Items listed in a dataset
◇ ◇ ◇ ◇ ◇ ◇ ◇

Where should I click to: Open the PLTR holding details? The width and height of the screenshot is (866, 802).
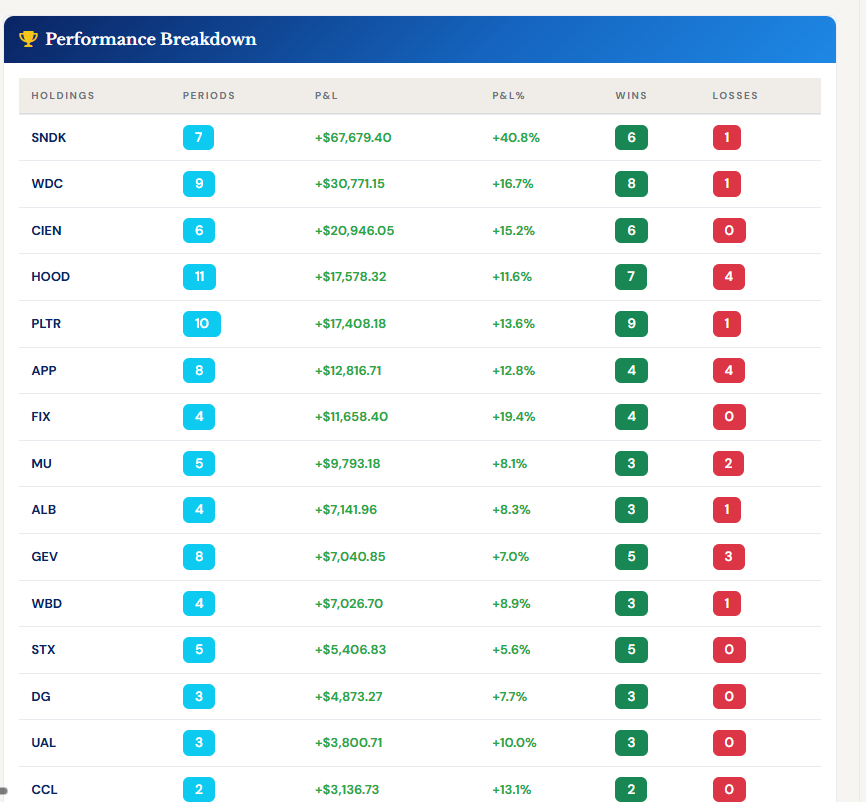45,324
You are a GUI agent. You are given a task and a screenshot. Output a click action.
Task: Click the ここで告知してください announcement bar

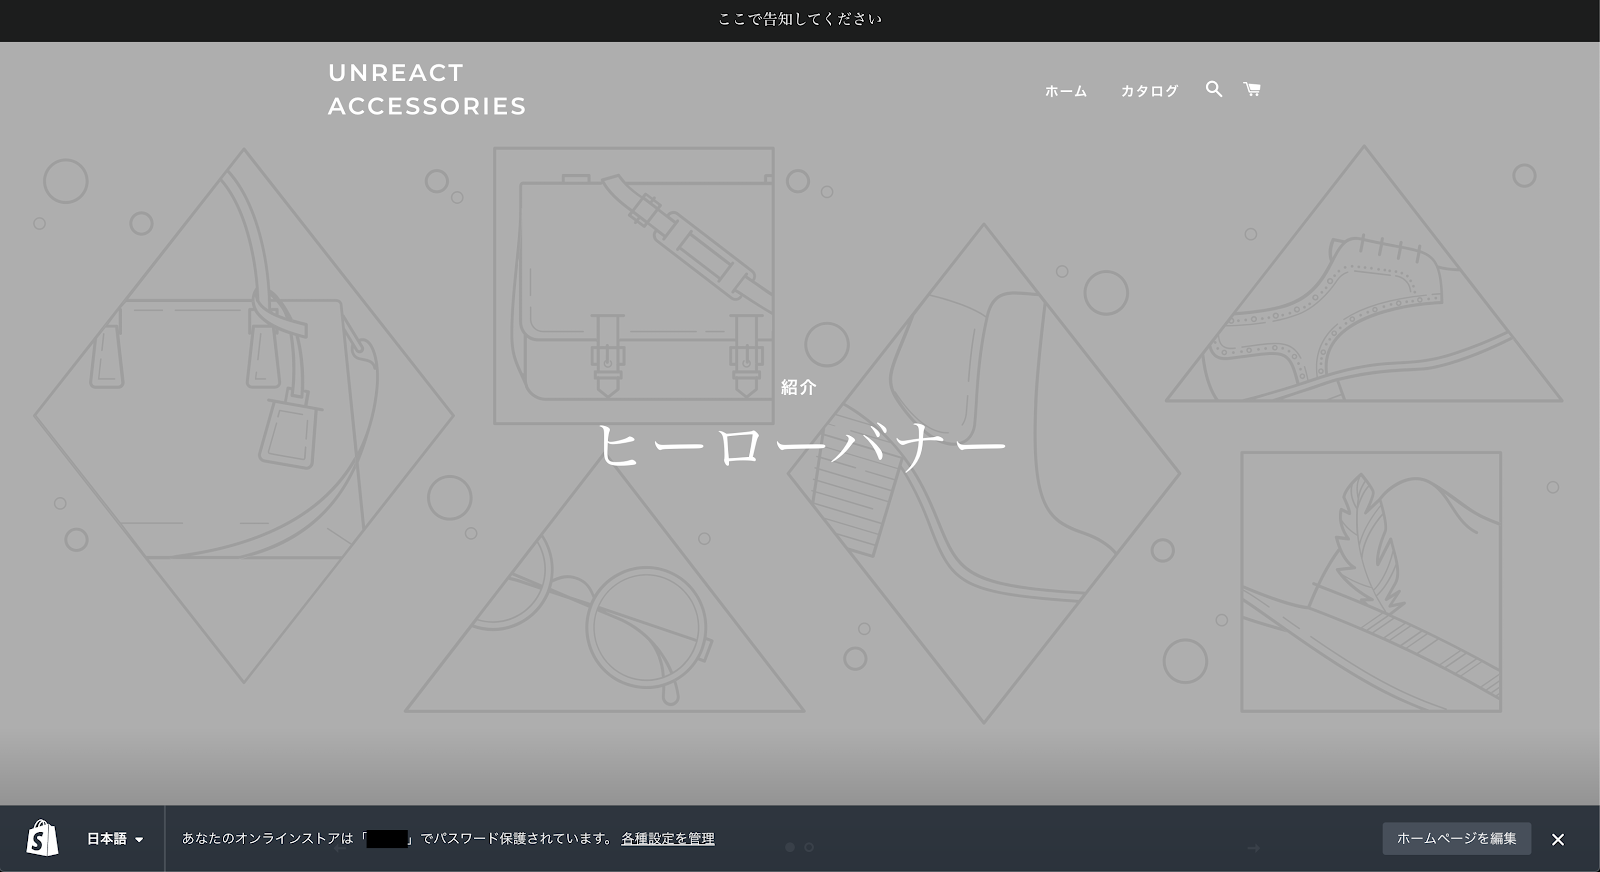[800, 19]
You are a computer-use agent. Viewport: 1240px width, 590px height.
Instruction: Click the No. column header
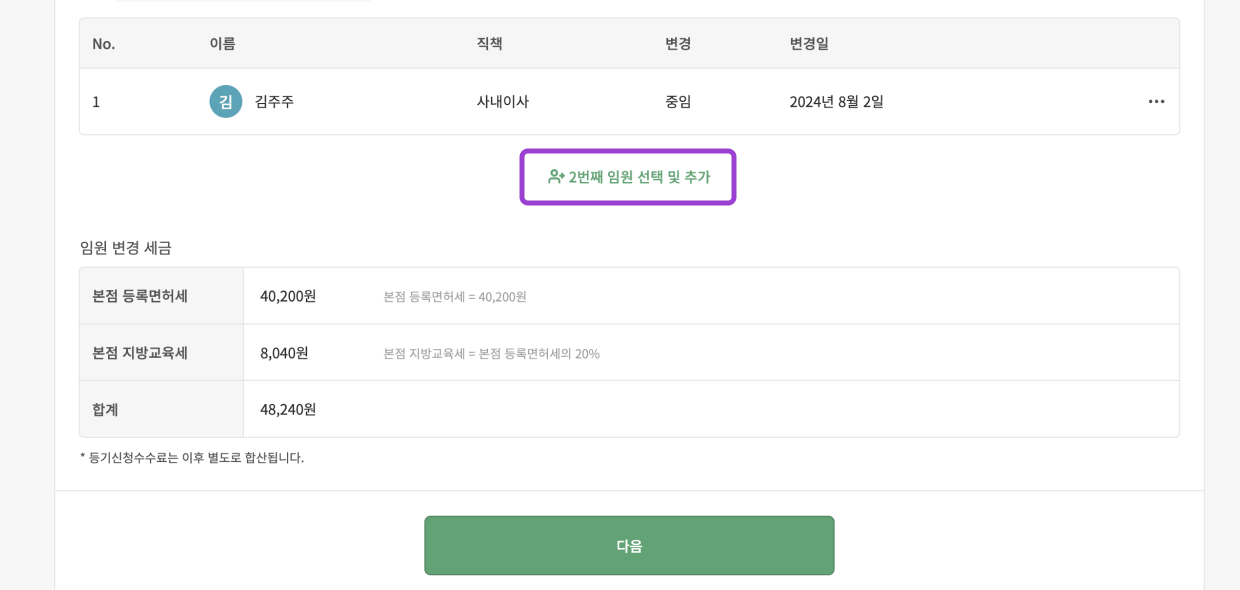point(104,44)
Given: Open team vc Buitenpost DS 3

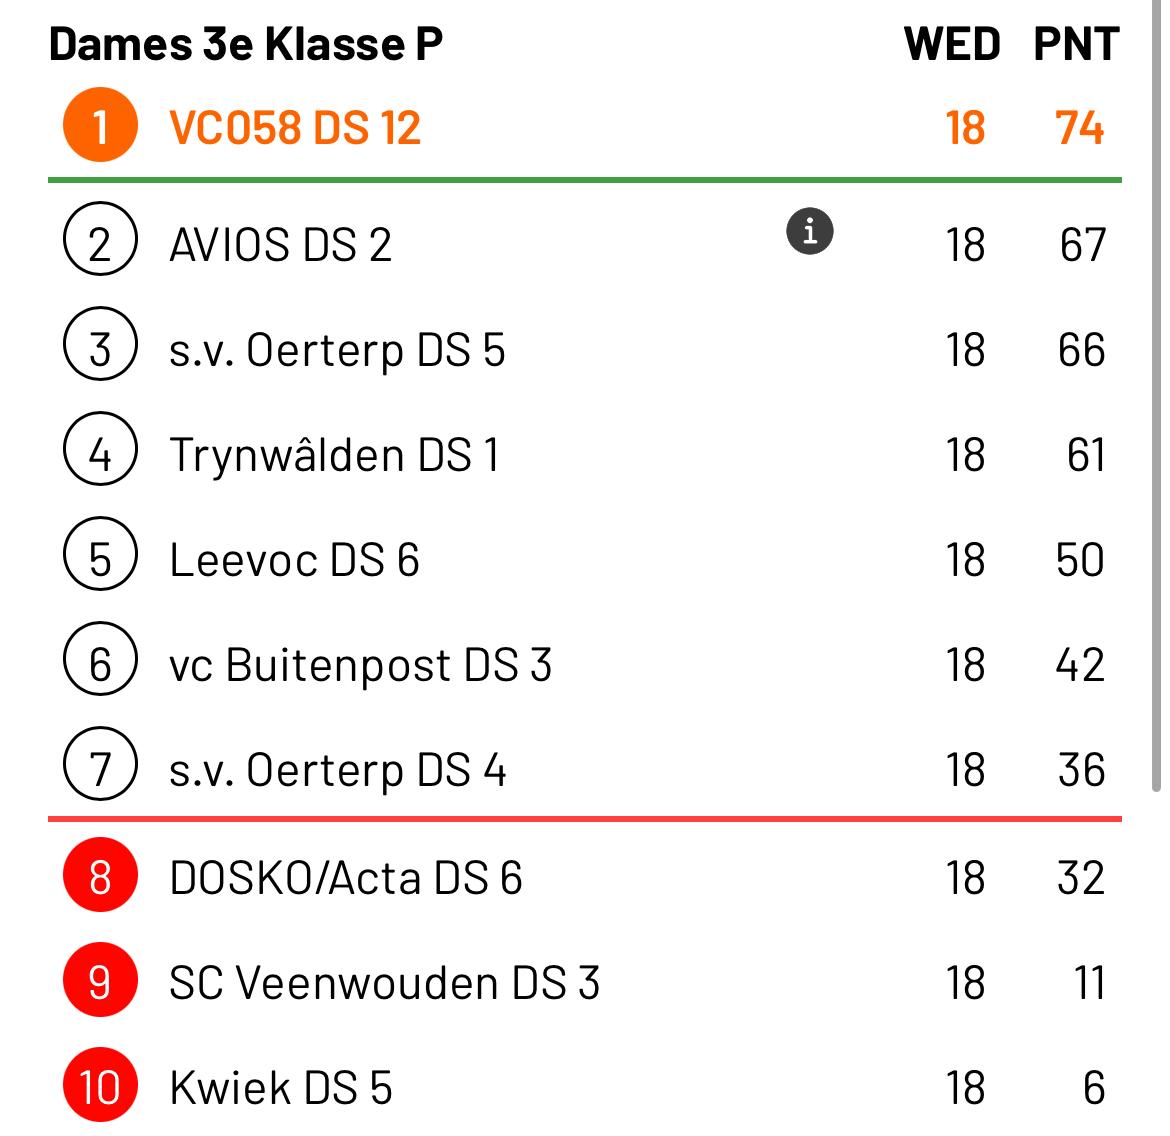Looking at the screenshot, I should (x=360, y=666).
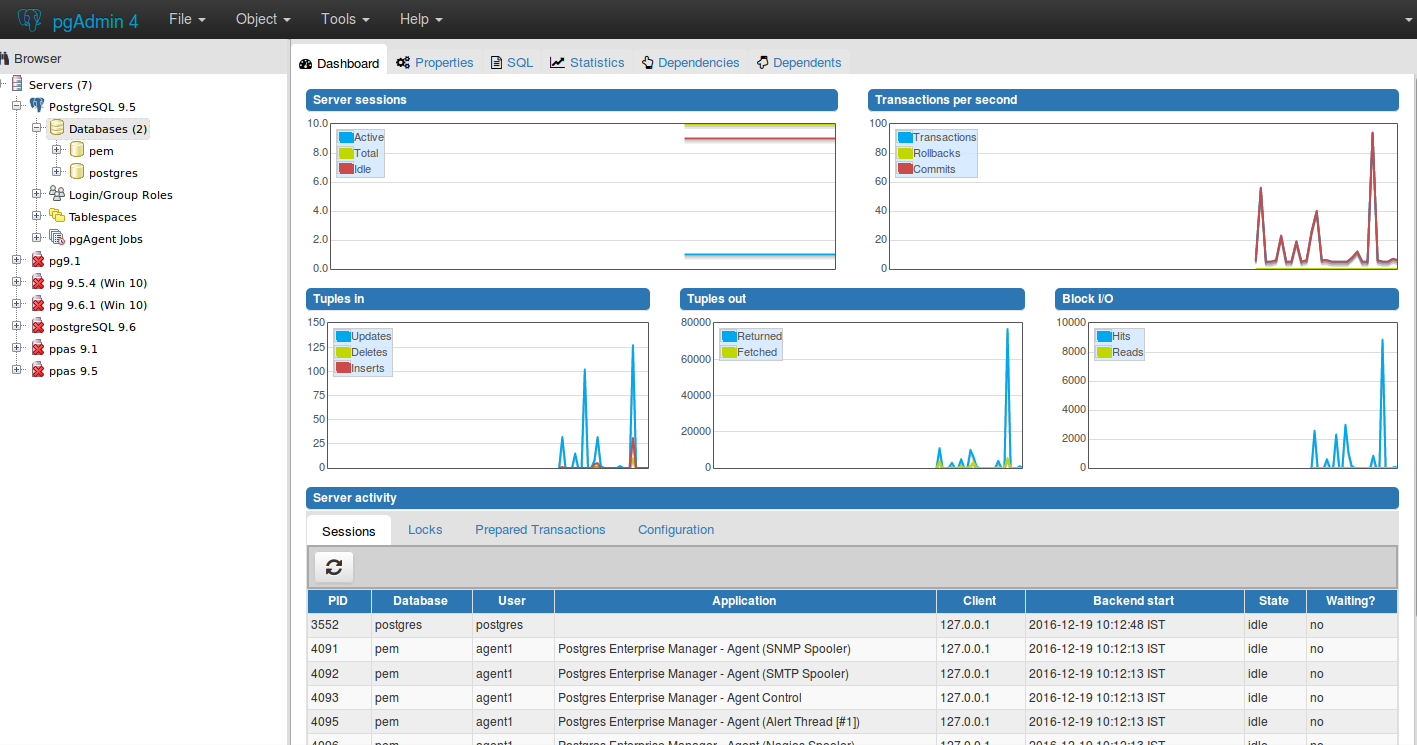This screenshot has height=745, width=1417.
Task: Expand the postgres database node
Action: pos(57,172)
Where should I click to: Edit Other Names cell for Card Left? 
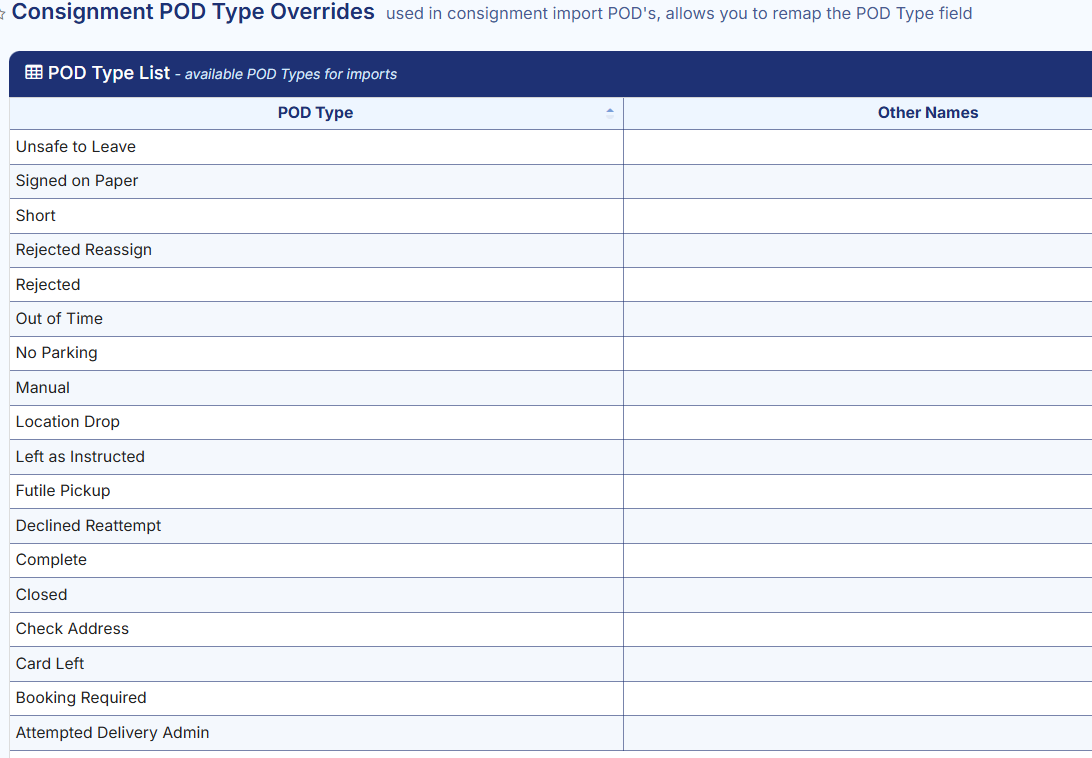857,664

◇ ◇ ◇ ◇ ◇ ◇ ◇

Only the text of the entries above, transcribed exactly, should be given; leave out pictures.

Where should I click to: Open the PLTR holding details? The width and height of the screenshot is (866, 802).
45,324
You are a GUI agent. You are given a task and a screenshot. Output a click action.
Task: Click the ここで告知してください announcement bar

[800, 19]
You are a computer-use agent. Viewport: 1240px width, 590px height.
Instruction: Click the No. column header
point(104,44)
Given: Open team vc Buitenpost DS 3

Looking at the screenshot, I should (x=360, y=666).
This screenshot has height=745, width=1417.
Task: Expand the postgres database node
Action: pos(57,172)
Where should I click to: Edit Other Names cell for Card Left? 
857,664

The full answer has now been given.